I spent the last few days visiting my mother on Long Island and going into Manhattan to see a couple of one-man shows — Todd Robbins in “Play Dead” and Colin Quinn in “Long Story Short.”
I’ve written about Robbins before. At Players Theater in Greenwich Village, he combines his abilities as a magician, sideshow performer, and monologist to create a show about death that’s both amazing and funny.
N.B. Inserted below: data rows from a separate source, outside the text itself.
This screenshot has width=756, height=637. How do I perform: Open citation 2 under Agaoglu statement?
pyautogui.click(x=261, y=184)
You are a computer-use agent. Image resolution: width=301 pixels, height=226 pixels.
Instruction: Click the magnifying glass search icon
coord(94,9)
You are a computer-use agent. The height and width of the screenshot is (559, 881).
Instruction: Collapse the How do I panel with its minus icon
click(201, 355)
There are others who help him create the illusions, many of which take place in the dark — completely pitch black because even the exit signs have been turned off — and audience members are brought onstage to participate, get bloody, receive messages from lost loved ones, and be killed. “Play Dead” was directed by Teller, who helped devise some of the trickery Robbins uses to amuse, amaze, and scare the crap out of his witnesses.
Some of what Robbins does has a direct link to Harry Houdini, who also used his skills as a conjurer to expose and denounce those who use death to exploit people’s emotions. So it was perfect timing that, hours earlier, we went to the Jewish Museum to see its Houdini exhibit, which does a good job of telling the story of the greatest magician and escape artist of all time. The audio tour is narrated by Neil Patrick Harris, and included commentary by David Blaine and James “The Amazing” Randi. You can hear it without traveling to New York by downloading the audio and video from iTunes.
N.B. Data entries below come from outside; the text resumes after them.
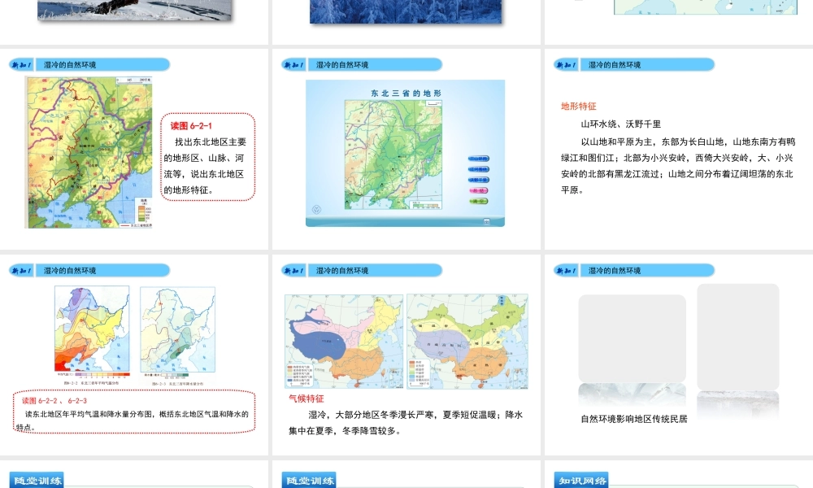
Task: Select the 东北三省的地形 interactive map slide
Action: coord(406,149)

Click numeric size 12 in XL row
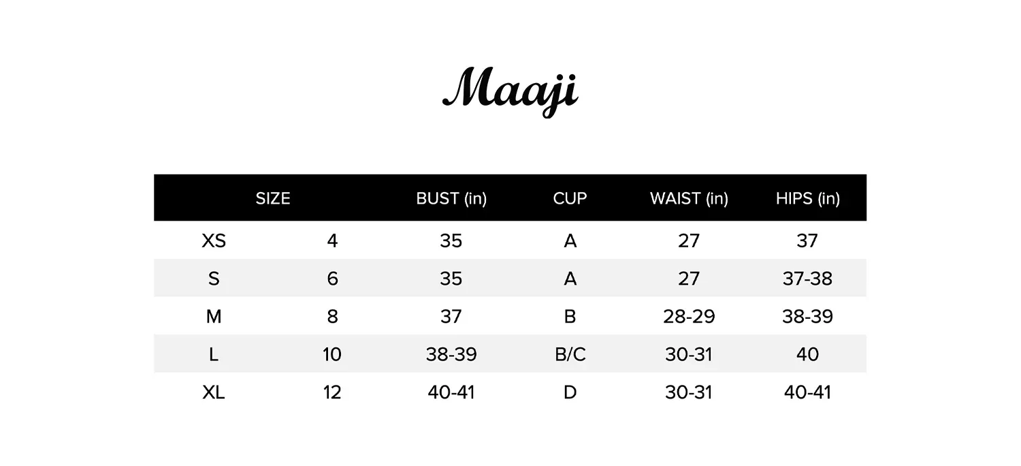(x=332, y=392)
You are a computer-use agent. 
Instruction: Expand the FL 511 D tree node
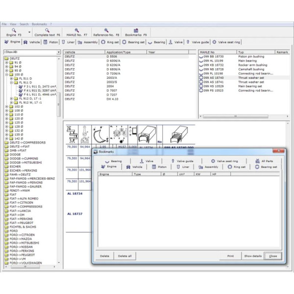click(11, 78)
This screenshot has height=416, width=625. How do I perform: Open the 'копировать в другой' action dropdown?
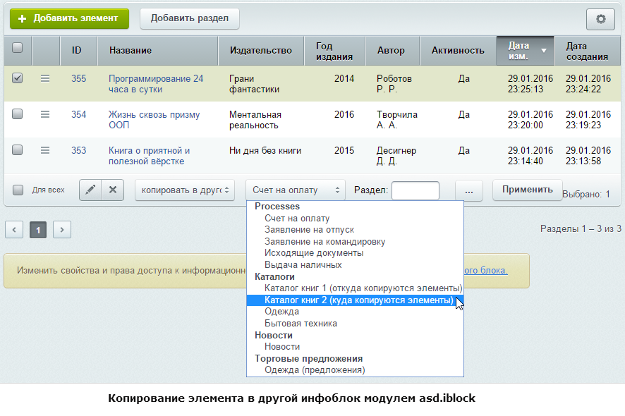185,190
Quinn’s show, at the Helen Hayes Theatre, is a 75-minute standup routine that traces the history of society from the Greek empire to the Roman empire to the Egyptian empire to the British empire to the American empire, with nods to the Incas, Aztecs, and Mayans, plus stops along the way in France, Spain, Africa, and South America. Quinn has always been a very clever writer and comedian. In “Long Story Short,” he assumes that his audience came to the theater with some knowledge of world history, and plays with that accumulated information to create some truly funny scenarios.
There are sequences in the show that have a distinctly Seinfeld-ian rhythm, partly because Colin and Jerry have been friends for a very long time, and partly because the show was directed by Seinfeld, who no doubt offered a few lines and pretexts. In the end, though, it’s all Quinn onstage, and he delivers nicely.
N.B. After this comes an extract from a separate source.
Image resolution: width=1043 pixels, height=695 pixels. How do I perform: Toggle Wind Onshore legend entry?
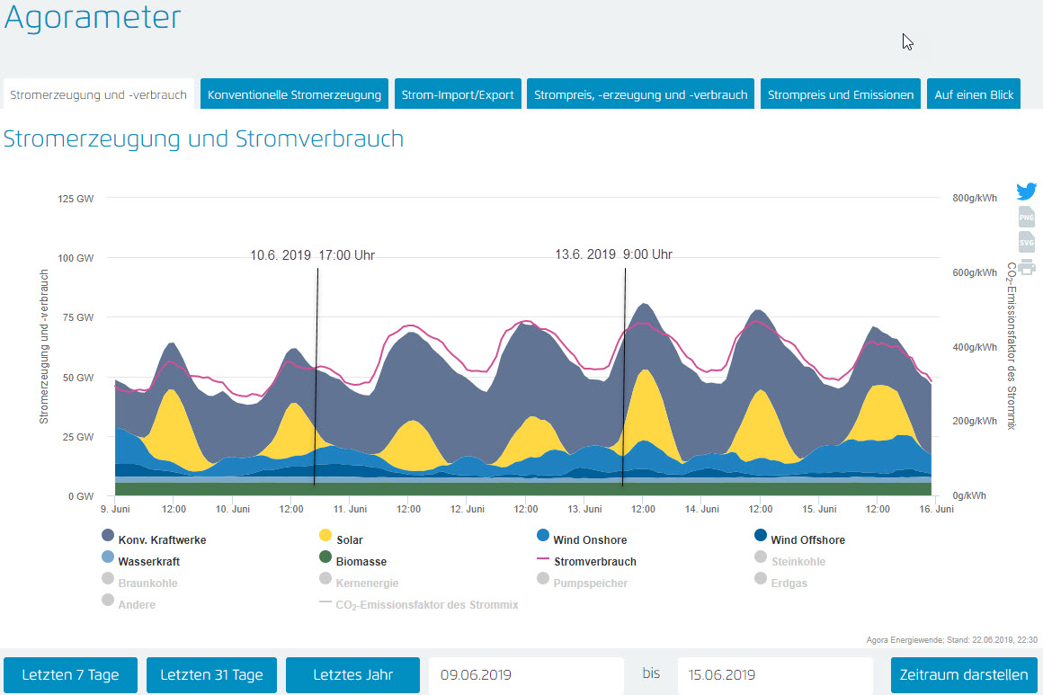[x=589, y=539]

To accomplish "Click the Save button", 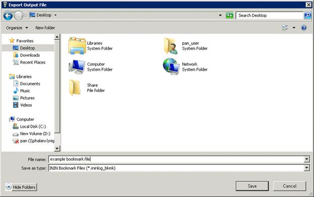I will (252, 186).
Incidentally, the Helen Hayes Theatre is a perfect venue for a show like this. At just under 600 seats, everyone’s close enough that the laughter is communal, and the performer can establish a real rapport with the audience. That’s why it worked well in the mid-90s as home to Rob Becker’s “Defending The Caveman,” which holds the record for longest-running one-man-show in Broadway history.